|When life gives you lemons (and orange cordial), make (orangey) G&Ts.
Then re-use the lemons.
I’ve always been a bit competitive about food and drink. The number of times a waiter has looked at me in a restaurant and said, ‘Are you sure you want to order all that? It’s a lot for one person to eat.’ And I’ve puffed up my chest in response and said, ‘Just watch me.’
When I was in my twenties, I got into a Guinness drinking competition with a Geordie man twice my size and I won. True, I was so ill later that night I gave up drinking alcohol for five months. But I won! And that’s all that matters. What I’m saying is, had I been born American, there’s no doubt in my mind I’d be a champion pie eater. I’d probably have to get around on one of those mobility scooter things. But I’d definitely be state champion.
As it happens, I’m not an American. I’m a middle-aged English woman who lives in rural Bulgaria, where there isn’t a lot of scope for competitive eating. Which is perhaps why I’m so competitive about leftovers.

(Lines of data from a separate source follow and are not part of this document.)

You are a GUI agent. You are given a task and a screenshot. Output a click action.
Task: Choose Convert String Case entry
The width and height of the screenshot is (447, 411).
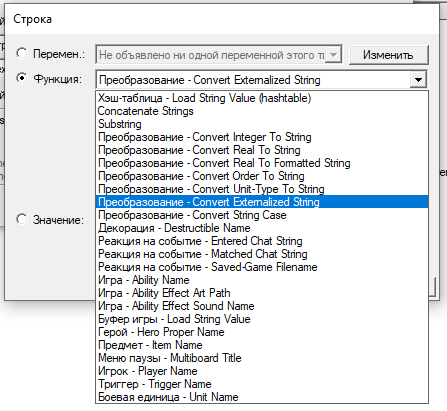tap(262, 215)
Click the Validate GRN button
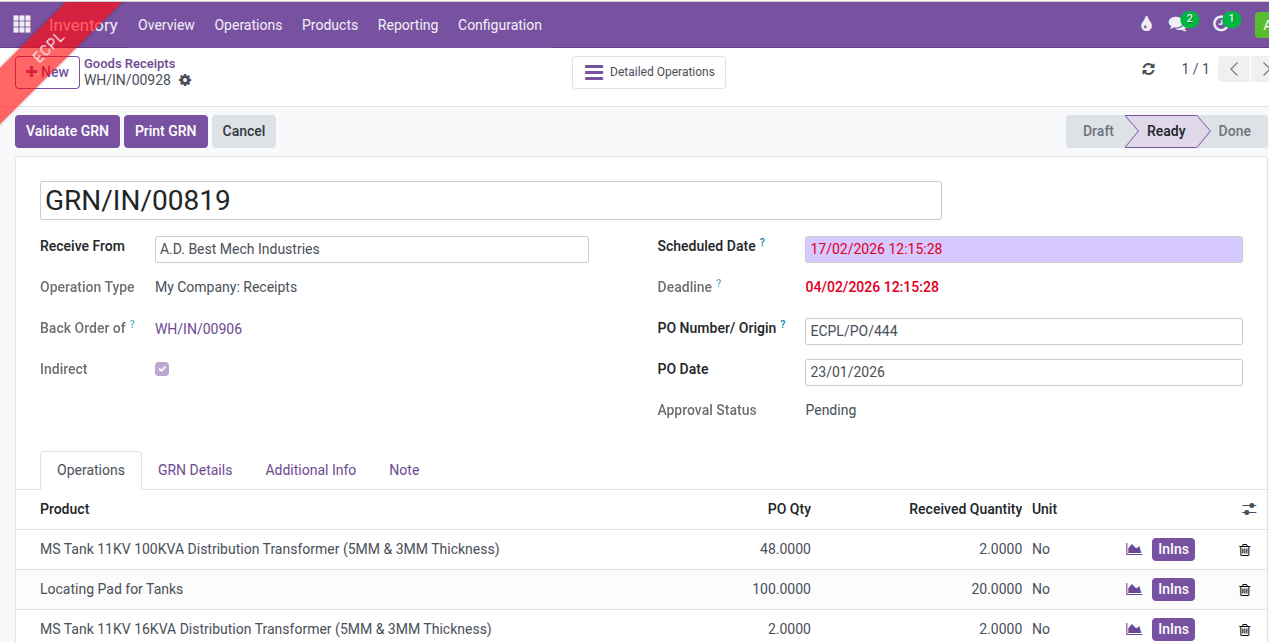This screenshot has height=642, width=1269. pyautogui.click(x=67, y=131)
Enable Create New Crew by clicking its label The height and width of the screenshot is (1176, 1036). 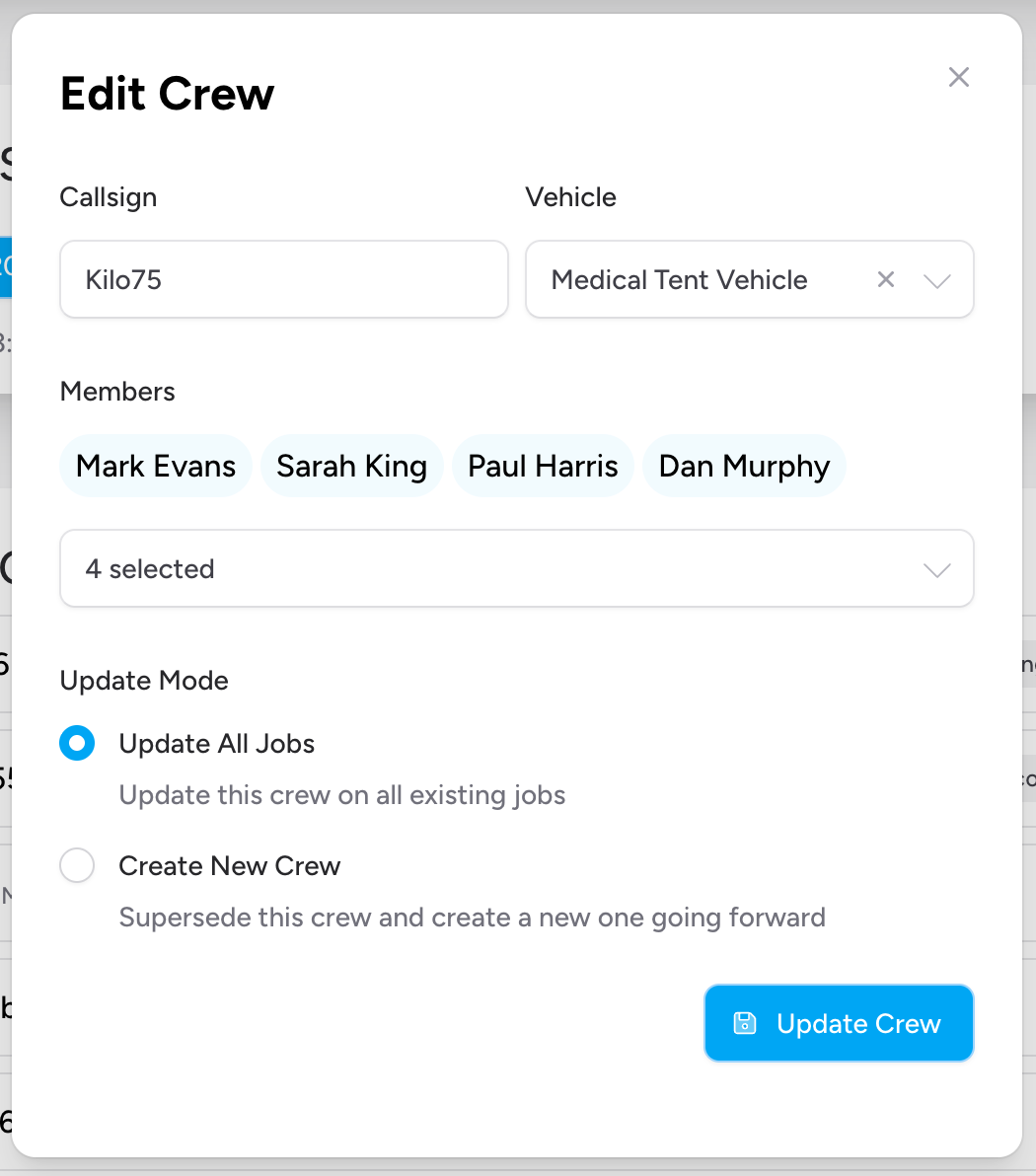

Yes, leftovers. It’s a source of personal pride that I can make something tasty out of pretty much any leftovers, and we almost never throw things away. A bit of unused ketchup in a bowl becomes the basis of a chilli sauce for falafel. A couple of handfuls of leftover cooked lentils gets turned into a mustardy lentil salad. Chickpea cooking water goes in a jar in the fridge to make future mayonnaise-like sauces. The dill vinegar from an empty jar of cornichons gets saved for dressings. We laugh in the face of expiry dates.

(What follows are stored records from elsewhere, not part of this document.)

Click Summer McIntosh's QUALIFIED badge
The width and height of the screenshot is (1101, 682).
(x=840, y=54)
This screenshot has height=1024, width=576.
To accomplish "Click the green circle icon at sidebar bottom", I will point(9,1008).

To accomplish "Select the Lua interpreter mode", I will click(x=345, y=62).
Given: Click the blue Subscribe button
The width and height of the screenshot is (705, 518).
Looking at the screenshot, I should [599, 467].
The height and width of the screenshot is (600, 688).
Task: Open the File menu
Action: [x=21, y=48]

You get the idea. In our house, throwing away edible items is a sign of weakness. But lockdown life has taken this competitive thriftiness to a whole new level. Even though we have a decent supermarket within 10 miles of our house, and we’re generally shopping for food every two or three weeks, I’m acting like we may never see another food shop again. In my head, every wasteful scrap put in the bin or on the compost heap will surely lead to future starvation. I am, in short, a bit more mental than usual.
For example, I mentioned before how we’ve been freezing sliced lemons, thus ensuring a constant supply for G&Ts. That’s a good thrifty tip, you may say. No, it’s not thrifty enough, the new, improved, slightly-more-mental me would reply. So I’ve taken to fishing the used lemons out of our empty G&T glasses and keeping them in the fridge to be used again. Turns out the finely chopped, G&T-soaked rind is lovely in everything from pasta sauces to risottos to houmous.

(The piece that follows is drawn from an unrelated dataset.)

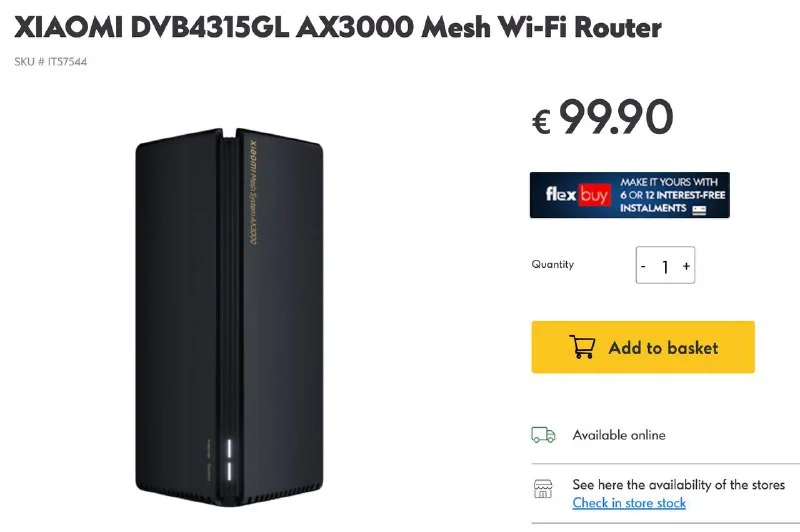Viewport: 800px width, 532px height.
Task: Click the XIAOMI DVB4315GL AX3000 product title
Action: point(338,27)
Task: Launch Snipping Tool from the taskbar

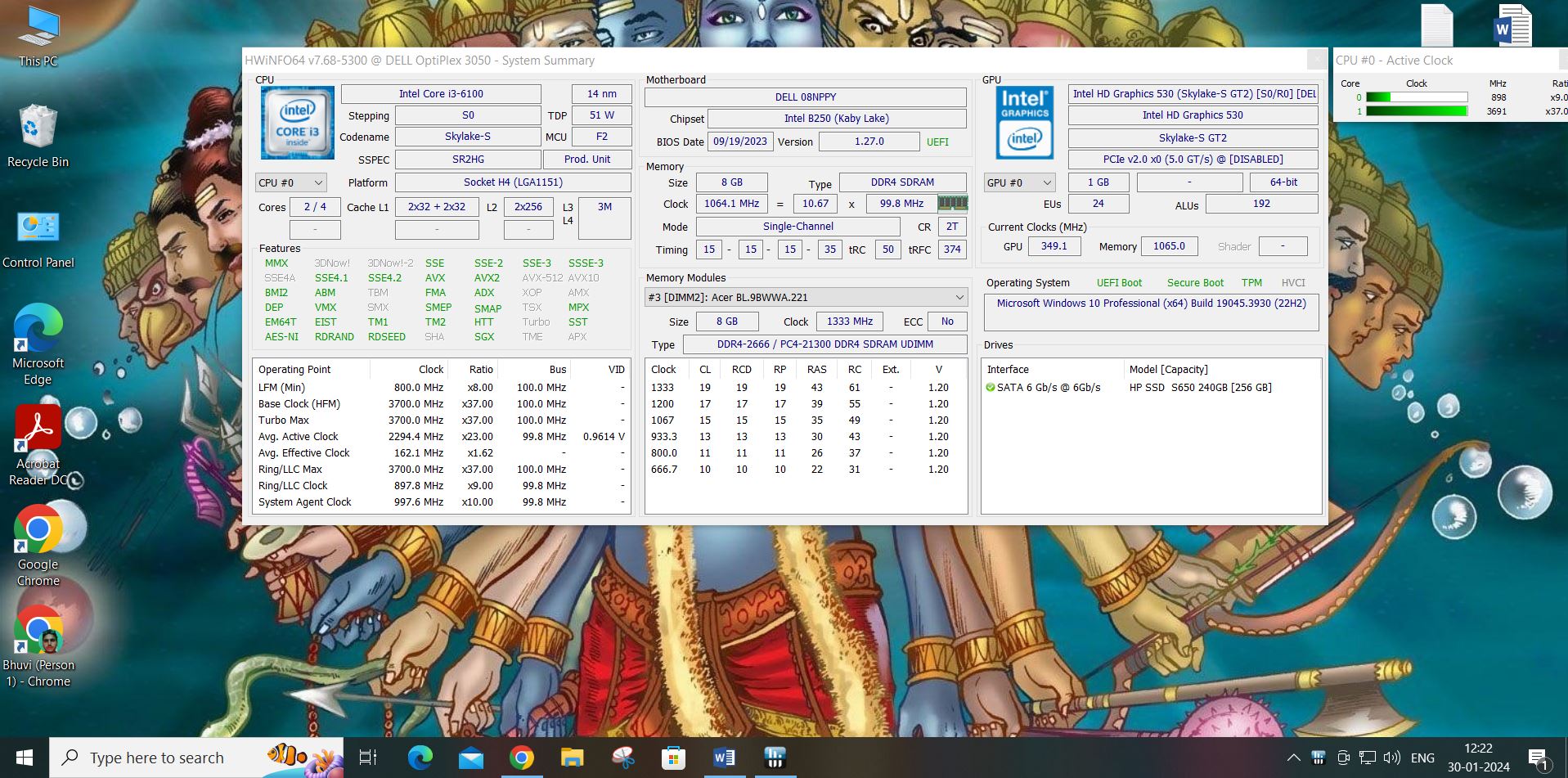Action: 623,758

Then we made a dozen fruit buns for Easter weekend. What we should have done was halve the recipe, because 12 buns is obviously too many for two people, even two gluttons like us. Pretty soon they were turning stale, and we still had six buns left. I was livid at our feckless wastefulness. And so we spent our Easter Sunday morning picking out the sultanas and cranberries and whizzing up the stale buns to make sweet, spicy breadcrumbs – that were used later in the day, with walnuts from the garden, to make a festive nut roast.
|First they were buns. Then they went stale. Then they were
resurrected into a nut roast. #EasterFoodParables
But I think I hit a new high (or low, depending on your viewpoint) yesterday. I’d chopped some onions and carrots for a lentil thing I was making, and I had the peelings and dirty dog-end bits in a bowl ready for the compost heap. That bowl did not look appetising. But every time I looked at it, my brain would scream, ‘DON’T YOU FUCKING DARE THROW THOSE BITS AWAY.’ You can guess what happened next, can’t you? I spent the rest of the morning making vegetable stock from the peelings, which then became veg and lentil soup, using some of the lentils I’d cooked for lunch.
This is all very admirable, but my God it’s a drain on my time. I reckon I’m spending 90% of my waking life finding new and inventive ways to use lemon rind and onion peelings. When my freelance work returns to normal levels, I genuinely don’t know how I’ll find the time to fit it in. The work, that is.